Buying a house is no small feat. For many of us, purchasing a house is the culmination of many years of planning and saving. You want your new home to be something that you love for years to come, so it’s important that you do all the necessary prep-work.
Whether you’re a first-time homebuyer or looking to buy a house as an investment property, the property market can be a daunting and confusing one. That’s why we’ve put together a simple guide to help you navigate buying a home. From evaluating your finances to organising building inspections, read on to find out what you need to know before you sign on the dotted line.
Evaluate your finances and budget
So, you’ve decided to take the plunge into the property market. That’s excellent news! Buying a house is one of the biggest decisions you can make, but it can also be a hugely rewarding one. Because its financial implications are so huge, the first step for any prospective home buyer is to evaluate their finances and budget. It’s not the most exciting of things to do, but it’s absolutely essential.
Ask yourself: what’s your budget, and what can you realistically afford in the years to come? There are lots of free online tools that you can use to figure out how much you can spend each week, fortnight, or month, depending on your goals. Once you’ve figured out your income and expenditure, the next step is to find out how much you can afford to borrow. An online home loan calculator will help you estimate how much you’ll likely be approved for.

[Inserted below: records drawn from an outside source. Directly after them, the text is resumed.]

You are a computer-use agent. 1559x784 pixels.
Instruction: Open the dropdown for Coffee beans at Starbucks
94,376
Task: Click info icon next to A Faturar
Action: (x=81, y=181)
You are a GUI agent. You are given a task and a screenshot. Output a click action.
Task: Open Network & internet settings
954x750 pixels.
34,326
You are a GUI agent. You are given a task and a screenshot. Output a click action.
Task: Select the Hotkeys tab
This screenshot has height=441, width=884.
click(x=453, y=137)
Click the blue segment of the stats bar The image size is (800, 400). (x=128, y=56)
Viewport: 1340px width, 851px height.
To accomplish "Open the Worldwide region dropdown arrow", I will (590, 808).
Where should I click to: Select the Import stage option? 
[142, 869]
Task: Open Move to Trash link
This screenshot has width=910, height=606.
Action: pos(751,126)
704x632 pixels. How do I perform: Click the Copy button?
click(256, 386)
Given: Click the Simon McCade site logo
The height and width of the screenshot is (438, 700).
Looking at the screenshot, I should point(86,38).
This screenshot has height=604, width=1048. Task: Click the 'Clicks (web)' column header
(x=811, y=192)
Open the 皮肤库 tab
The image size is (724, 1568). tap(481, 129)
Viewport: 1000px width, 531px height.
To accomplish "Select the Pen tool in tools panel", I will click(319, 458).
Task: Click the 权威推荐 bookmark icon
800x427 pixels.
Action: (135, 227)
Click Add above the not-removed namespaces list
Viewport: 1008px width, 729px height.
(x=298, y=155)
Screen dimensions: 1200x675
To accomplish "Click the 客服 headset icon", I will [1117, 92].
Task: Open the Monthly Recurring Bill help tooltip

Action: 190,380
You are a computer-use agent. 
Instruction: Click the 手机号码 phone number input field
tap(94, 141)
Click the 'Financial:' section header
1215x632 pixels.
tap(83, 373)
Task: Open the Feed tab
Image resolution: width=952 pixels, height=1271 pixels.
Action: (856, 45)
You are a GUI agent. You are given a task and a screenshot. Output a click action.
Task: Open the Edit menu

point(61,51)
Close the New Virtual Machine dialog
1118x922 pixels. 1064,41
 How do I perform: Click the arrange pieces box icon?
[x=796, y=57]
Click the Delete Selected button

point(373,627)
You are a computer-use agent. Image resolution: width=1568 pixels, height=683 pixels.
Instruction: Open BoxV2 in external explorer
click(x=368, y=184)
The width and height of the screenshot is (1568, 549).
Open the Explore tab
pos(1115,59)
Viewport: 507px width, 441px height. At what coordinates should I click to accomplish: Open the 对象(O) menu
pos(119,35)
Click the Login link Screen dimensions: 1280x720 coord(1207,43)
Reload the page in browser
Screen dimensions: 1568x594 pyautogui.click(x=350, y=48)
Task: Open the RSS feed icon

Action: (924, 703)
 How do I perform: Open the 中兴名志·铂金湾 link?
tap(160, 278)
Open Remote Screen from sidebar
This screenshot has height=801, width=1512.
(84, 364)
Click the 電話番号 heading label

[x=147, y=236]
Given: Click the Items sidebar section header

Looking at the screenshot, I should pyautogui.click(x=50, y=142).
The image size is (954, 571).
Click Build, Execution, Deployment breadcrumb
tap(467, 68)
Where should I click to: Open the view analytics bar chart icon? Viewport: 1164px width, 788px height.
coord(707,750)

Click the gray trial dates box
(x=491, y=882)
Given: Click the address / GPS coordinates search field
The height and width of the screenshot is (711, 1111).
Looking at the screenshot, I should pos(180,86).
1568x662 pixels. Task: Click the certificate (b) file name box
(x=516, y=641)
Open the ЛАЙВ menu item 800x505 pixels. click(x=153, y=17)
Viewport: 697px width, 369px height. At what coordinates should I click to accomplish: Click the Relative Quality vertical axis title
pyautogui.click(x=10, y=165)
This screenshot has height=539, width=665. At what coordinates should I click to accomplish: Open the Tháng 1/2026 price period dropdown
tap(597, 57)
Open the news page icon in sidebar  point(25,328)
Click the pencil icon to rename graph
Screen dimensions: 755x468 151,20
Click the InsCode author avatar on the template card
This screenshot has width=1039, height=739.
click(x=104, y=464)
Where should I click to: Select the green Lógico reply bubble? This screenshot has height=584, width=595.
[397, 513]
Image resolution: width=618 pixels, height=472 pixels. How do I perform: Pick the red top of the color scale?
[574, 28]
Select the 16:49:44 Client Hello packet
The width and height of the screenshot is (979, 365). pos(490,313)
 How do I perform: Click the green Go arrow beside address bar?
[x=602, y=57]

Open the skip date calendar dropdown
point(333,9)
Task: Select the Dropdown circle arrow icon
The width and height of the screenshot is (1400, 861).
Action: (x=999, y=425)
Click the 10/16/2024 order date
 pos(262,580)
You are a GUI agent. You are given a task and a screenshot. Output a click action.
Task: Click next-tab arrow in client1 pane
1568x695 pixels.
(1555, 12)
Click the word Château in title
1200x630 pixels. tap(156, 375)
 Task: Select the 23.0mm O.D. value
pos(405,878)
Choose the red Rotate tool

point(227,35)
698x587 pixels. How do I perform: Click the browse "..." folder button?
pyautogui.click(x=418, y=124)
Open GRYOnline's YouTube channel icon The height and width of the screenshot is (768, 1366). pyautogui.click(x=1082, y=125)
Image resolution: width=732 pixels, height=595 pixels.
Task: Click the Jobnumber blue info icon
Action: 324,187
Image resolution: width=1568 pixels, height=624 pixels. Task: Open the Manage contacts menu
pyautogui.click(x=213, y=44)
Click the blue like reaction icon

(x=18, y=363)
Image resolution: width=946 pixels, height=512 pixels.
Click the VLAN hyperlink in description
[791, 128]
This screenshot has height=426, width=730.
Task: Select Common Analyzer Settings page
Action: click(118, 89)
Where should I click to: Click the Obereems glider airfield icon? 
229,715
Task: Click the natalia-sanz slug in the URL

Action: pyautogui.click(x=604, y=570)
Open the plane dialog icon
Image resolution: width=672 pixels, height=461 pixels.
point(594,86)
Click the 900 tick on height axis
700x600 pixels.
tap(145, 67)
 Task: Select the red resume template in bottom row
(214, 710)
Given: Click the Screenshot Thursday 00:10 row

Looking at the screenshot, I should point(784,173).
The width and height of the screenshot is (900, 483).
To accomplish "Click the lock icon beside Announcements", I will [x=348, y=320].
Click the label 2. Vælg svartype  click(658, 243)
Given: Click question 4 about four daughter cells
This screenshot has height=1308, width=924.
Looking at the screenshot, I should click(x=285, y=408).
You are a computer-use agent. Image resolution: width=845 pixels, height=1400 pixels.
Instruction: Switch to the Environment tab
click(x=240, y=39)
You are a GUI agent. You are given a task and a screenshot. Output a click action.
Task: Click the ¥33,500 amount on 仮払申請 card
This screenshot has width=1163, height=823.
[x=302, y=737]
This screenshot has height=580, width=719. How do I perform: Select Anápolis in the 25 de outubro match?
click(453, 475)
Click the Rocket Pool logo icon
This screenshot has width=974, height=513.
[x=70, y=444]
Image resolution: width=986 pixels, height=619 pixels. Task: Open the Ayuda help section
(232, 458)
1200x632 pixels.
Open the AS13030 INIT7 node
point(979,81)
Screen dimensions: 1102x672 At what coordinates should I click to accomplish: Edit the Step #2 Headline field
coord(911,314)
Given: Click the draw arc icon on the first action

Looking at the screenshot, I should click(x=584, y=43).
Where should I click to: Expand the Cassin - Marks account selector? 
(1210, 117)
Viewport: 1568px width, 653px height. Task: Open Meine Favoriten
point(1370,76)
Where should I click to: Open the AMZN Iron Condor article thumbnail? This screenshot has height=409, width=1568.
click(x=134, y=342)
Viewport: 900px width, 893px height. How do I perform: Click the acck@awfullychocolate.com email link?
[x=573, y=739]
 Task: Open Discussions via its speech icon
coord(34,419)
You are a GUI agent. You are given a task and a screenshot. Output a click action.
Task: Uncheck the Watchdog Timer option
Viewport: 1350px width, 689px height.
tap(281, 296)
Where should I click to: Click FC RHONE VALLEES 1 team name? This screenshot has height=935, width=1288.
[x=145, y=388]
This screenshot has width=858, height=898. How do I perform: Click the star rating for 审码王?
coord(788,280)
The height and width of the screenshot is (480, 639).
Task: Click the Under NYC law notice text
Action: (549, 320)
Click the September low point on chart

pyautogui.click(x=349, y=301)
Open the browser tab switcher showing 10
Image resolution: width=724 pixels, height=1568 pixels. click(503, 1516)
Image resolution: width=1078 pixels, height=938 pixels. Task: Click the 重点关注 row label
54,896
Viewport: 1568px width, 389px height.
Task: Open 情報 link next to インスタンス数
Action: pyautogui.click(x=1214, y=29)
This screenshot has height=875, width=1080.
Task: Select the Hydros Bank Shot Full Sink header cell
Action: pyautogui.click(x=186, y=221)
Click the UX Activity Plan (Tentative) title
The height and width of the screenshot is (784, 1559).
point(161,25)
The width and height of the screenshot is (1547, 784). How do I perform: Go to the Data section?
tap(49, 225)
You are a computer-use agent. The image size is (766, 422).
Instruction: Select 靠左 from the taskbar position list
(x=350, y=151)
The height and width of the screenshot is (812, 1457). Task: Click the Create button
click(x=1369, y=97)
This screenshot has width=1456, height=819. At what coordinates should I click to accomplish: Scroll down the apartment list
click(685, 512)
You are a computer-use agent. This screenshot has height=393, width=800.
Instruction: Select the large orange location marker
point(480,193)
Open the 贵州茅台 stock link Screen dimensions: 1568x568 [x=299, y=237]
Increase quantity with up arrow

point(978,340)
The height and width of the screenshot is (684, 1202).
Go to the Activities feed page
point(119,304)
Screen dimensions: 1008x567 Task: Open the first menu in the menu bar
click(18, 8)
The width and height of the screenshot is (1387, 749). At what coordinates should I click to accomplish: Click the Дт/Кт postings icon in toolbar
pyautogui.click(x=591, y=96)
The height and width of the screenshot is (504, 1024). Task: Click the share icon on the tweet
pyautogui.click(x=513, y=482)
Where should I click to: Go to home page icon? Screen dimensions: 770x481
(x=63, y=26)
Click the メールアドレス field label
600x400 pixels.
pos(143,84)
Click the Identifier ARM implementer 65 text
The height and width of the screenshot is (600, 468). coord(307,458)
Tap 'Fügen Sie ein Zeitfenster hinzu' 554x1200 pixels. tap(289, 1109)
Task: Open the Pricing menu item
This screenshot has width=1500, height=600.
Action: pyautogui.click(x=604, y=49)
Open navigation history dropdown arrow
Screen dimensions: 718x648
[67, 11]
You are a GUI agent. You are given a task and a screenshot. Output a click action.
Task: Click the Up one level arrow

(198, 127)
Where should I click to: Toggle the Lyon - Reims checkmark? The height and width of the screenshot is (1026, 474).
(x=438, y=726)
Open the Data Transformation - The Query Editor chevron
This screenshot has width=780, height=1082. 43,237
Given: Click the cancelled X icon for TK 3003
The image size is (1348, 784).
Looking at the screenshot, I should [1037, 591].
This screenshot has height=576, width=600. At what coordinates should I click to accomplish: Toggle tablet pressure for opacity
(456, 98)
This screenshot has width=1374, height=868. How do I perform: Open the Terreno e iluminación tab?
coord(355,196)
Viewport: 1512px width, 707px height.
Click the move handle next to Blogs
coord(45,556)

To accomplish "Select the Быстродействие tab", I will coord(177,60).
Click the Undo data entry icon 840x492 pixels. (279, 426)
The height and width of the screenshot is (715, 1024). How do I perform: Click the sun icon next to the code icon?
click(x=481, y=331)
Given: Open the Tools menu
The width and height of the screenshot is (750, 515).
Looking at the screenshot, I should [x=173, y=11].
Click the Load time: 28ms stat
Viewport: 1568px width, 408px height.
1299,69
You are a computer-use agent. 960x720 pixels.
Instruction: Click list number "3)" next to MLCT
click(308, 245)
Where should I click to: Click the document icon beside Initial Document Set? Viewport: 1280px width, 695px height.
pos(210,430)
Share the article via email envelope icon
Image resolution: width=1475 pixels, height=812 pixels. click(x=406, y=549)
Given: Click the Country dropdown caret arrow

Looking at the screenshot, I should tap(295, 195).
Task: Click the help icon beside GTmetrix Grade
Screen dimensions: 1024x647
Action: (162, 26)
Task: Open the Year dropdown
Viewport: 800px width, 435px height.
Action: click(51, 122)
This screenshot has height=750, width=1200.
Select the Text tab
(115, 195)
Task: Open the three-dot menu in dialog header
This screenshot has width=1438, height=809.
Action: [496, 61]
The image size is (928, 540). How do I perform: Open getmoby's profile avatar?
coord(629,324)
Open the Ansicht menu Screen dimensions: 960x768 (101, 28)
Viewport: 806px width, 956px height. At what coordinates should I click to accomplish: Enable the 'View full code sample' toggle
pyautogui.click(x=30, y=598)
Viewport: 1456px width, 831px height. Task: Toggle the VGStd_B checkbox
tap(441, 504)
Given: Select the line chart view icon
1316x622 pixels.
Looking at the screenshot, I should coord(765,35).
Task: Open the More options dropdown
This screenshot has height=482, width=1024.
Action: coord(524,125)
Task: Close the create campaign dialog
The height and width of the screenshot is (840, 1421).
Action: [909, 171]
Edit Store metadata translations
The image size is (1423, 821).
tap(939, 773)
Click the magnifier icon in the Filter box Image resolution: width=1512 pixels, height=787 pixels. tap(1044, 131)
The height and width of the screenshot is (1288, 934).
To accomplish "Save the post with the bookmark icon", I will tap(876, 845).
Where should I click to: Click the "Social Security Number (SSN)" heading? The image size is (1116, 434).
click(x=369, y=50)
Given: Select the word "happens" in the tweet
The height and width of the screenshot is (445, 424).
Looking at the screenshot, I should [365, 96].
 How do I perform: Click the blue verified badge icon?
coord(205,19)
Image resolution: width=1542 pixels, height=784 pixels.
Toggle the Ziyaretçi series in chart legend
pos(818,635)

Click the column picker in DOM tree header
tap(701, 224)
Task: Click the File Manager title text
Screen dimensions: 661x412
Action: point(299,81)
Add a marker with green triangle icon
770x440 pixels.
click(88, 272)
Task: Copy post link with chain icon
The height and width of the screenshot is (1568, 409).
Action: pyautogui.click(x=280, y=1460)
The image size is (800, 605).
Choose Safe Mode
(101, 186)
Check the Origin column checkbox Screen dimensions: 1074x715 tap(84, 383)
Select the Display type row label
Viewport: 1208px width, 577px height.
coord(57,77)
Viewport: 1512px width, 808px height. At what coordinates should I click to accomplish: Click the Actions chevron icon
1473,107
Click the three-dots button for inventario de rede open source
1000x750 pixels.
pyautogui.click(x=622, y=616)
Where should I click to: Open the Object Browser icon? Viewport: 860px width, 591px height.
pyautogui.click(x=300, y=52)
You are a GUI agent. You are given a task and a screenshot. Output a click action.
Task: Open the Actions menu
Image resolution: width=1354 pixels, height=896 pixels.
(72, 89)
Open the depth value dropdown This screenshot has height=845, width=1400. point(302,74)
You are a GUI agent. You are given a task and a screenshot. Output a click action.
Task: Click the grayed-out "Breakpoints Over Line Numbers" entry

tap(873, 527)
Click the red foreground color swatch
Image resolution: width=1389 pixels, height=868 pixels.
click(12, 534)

At this point, you might be wondering: how much can you borrow from the bank? It’s a good question, but a loaded one. The best way to get a feel for where you stand is to have an honest and frank conversation with your accountant or your financial planner. It’s good practice to have these conversations early on, before you start looking for properties, so that your expectations stay realistic.
Understand the costs involved in buying a house
Unfortunately, buying a house isn’t as simple as putting down a deposit being done with it. Upfront costs can sneak up on you, so it’s always a good idea to save more than what you’ll need for a deposit. Some fees that you’ll need to pay on top of your deposit could include:
- Loan application fees – these fees arise when you set up a loan. They can range from a few hundred to more than a thousand, depending on the situation and the lender. However, some lenders are willing to waive these fees, so it doesn’t hurt to ask them if it’s a possibility.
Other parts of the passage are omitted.